Malifaux: Back for a Second Try

Malifaux: You finally got it right.

I played a game last night that was brutal, fun, in flavor and a fantastic experience. Nino and an Austringer got murdered by a Steamborg Executioner, Francisco got popped by a tiny-spider swarm, and Perdita, in my moment of mental weakness, got hacked in half by Joss.

But it was fun, and that was something I’d all but given up on before the 2e was announced. Now, I’ll admit that I am still very wary of Wyrds balance issues. Their history gives me pause, and until they come out with an original book, unavailable to a public playtest, that is actually balanced, I’m not going to be convinced they aren’t their own worst enemy. For right now, however, I am going to enjoy the hell out of their game. It feels balanced and fun, its got a back and forth that enables some really cool plays, and I’ll enjoy it while that lasts. I viciously, bitterly, intensely loathed the 1st edition of the game. It was horribly unbalanced; it was busted, it was, no lie, the worst game I’ve ever played. I fully understand why,supposedly, the new core rules book has sold more copied than every other rule book they ever made, because the game is a ton of fun now.

the best change they made, and the part of the game that truly enables fun, dynamic play, it is the scheme/scenario focus. Flipping for shared scheme, and then determining five scenarios (suit + number for two cards, and then Line in the Sand) of which you choose two is a really good method for enabling dynamism.. It allows you to play to your crews strengths and allows you to play of opponents possible weaknesses. the game is truly scenario focused, and it really benefits from it.

Upgrades are a concept I am still getting used to. I brought about 8 points worth of upgrades, and I think I got the most out of all of them… Except Nino. He got ate by a cyborg crab person on turn 2. He… He was not cool with that, and he didn’t get to use his upgrade. It is kinda contradictory, as well. Focusing gives him a 36″ range (double his 18″ normal range) rapid fire gives him 3 shots, but they both use up his whole set of AP. I will still debate this internally for a while, but I think its one I can easily drop. and having to balance the Upgrades, Soulstone Cache, and actual model count is an intriguing, strange thing. I believe I enjoy it.

This game, Its going to be a ton of fun if Wyrd doesn’t smash themselves in the face.
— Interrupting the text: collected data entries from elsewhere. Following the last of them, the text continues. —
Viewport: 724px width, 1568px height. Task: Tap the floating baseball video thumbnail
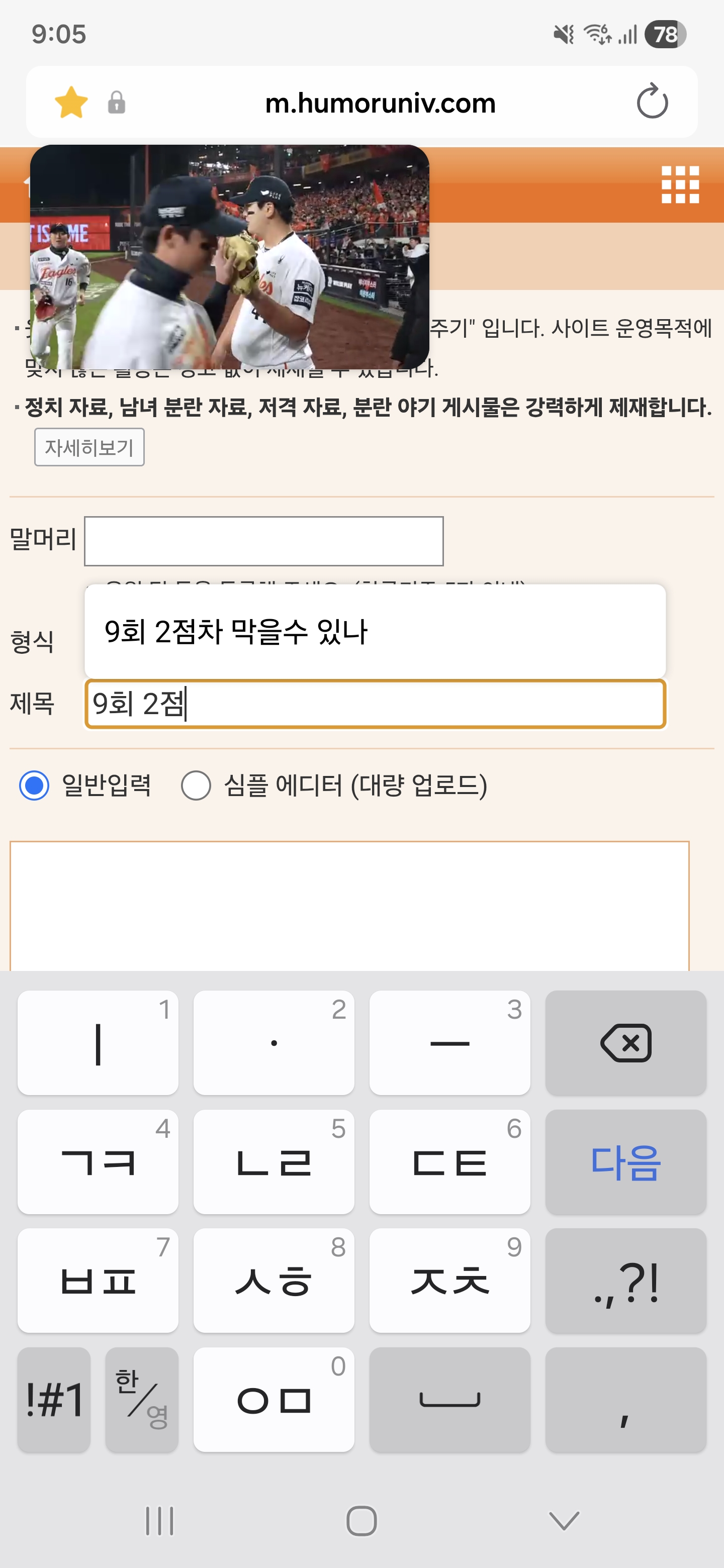pos(230,257)
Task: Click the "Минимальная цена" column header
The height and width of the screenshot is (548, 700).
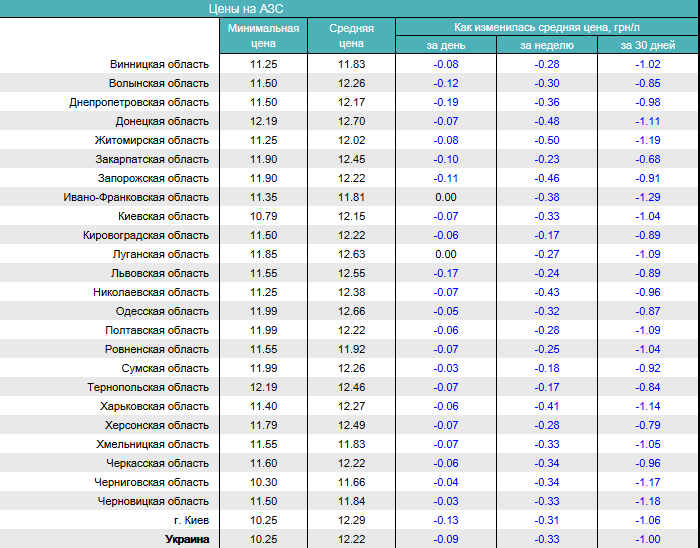Action: click(264, 36)
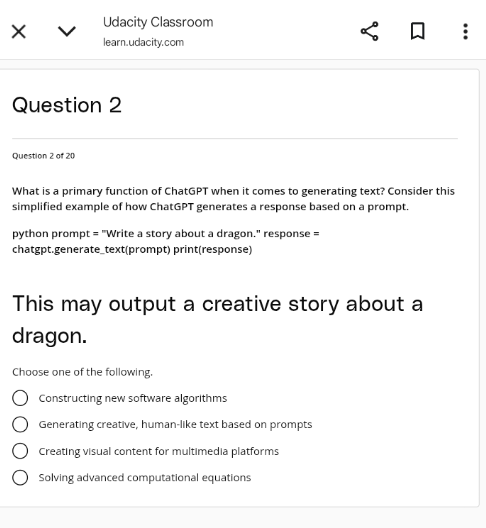
Task: Click the 'This may output a creative story' heading
Action: click(218, 319)
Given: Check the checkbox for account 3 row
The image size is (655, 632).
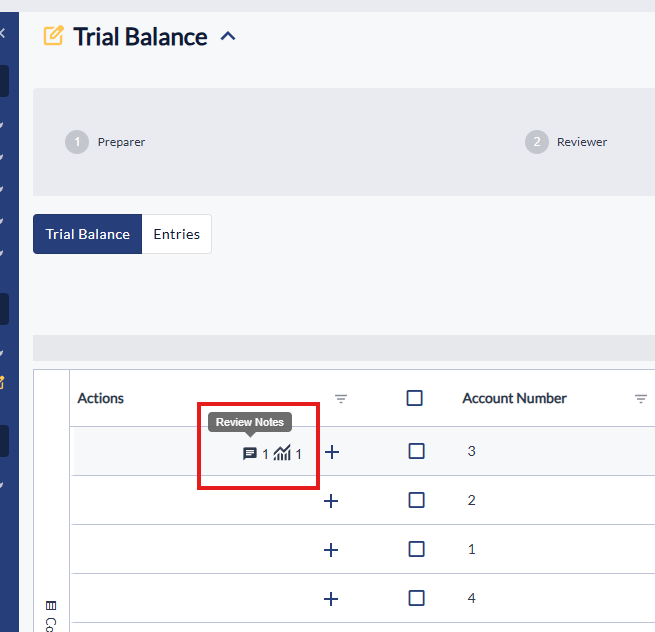Looking at the screenshot, I should (417, 451).
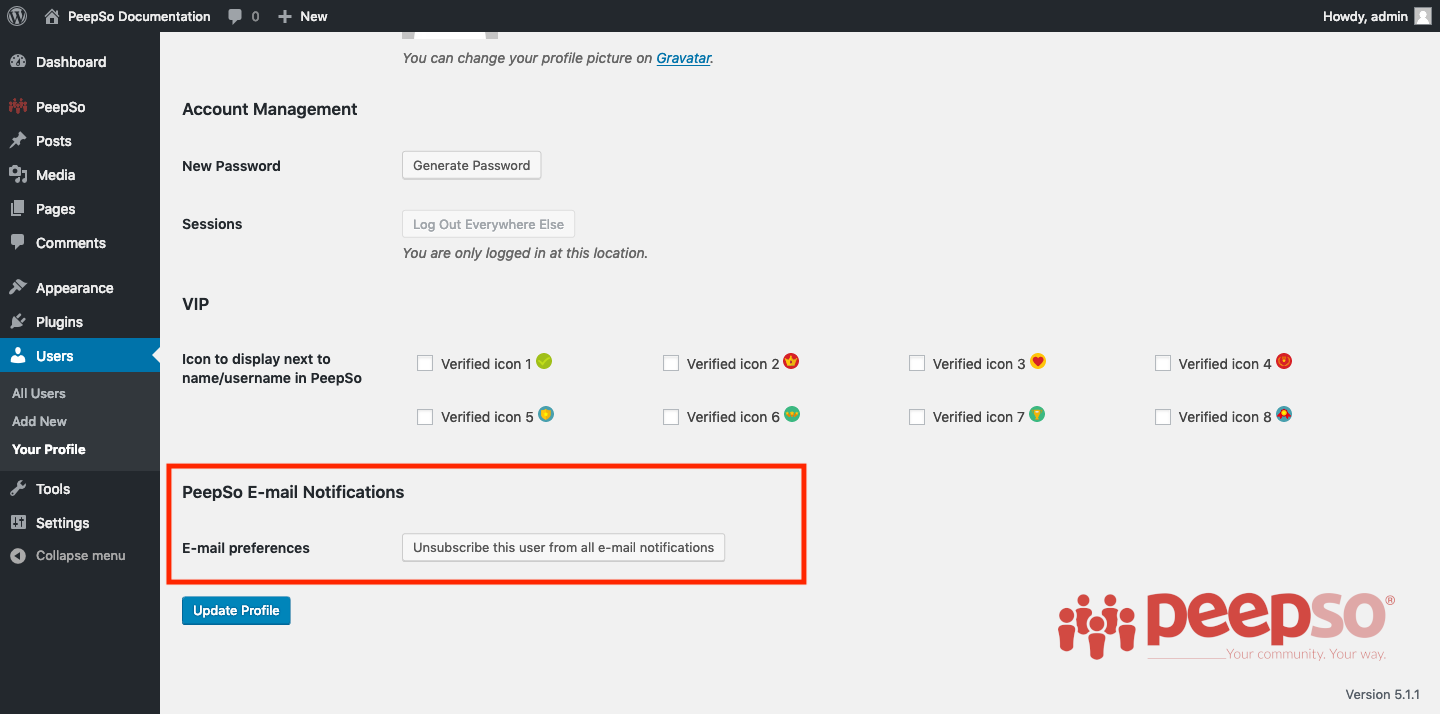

Ok, enough raving. Here’s what happened:

I brought a Crew of Spanish Demon-killer Gunsligers (The Ortega Family) – Perdiata, Nino, Papa Loco, Fancisco, Santiago, Perditats Totem an ensalved Nephalim, and a Guild Austinger.

My opponent brought a Cyborg Electromage and his entourage of Mineworkers and Steamfiters Union buddies – Ramos, Joss, Johan, Steamborg Executioner, a Pair of Electrospiders and a Brass electrospider.

We end up flipping a scheme for claiming table quarters: Pretty Standard. The key is, if you’re within 6″ of the Center point, you don’t count! Neat little twist on it.

We ended up flipping the folowing schemes:
Entourage: Get a Master or Henchman either to the enemys half of the board (1) or their Deployment (2)
Breakthrough: Put Scheme Markers within 6″ of their deployment zone
Spring the Trap: Place Markers within 4″ of the master, then reveal to gain that many points (up to 3)
The final one I don’t remeber. It wsan’t picked by either of us.
Line In the Sand is always available: Drop Scheme Markers along the center line
My buddy revealed Entourage (Ramos) and Line in the Sand. I didn’t reaveal anything, because I’m trying to feel out the crew, and didn’t want anything interfering with my learning process, and having the opposing crew try and directly interfere would have probably done that.

Perdita’s crew involves a ton of movement. Perdita can move up to 8″, Santiago can drag a friend 5″, the Totem can move one model 8″, and then use obey for another standard move. its a crew that does a ton of moving, a ton of shooting, and ferocious re-positioning. It was cool to use and see how it works.

The opponent had a crew that was brutally effective in combat. An axe wielding construct, a Giant cyborg-spider person with claws that literally clipped poor Ninos head off, and spider creatures that can join into a giant spider swarm that ate Francisco.

I ended up calling it at 11pm, tired and broken. He’d managed to swing the game to a point where I’d no longer be able to catch up on VP’s, and he held two table quarters for three turns, and had gotten Ramos into my DZ. I’d managed to attempt both of my schemes, but Perdita getting killed stalled that chance completely out. I dropped three tokens near his deployment, and I only needed to keep Perdita safe for one more turn, I stepped to close to Joss, and he tore me apart. The gamed ended at 6-3, but if the last turn had been played it would have been much less close.

Its a good day to own Malifaux. If you don’t know anything about it, check out Wyrds Website.

-Tio

  • Cool, I will definitely check out the 2e rules. It’s a shame this came out too late for us to try a game; the only games of Malifaux I ever really enjoyed playing were against you.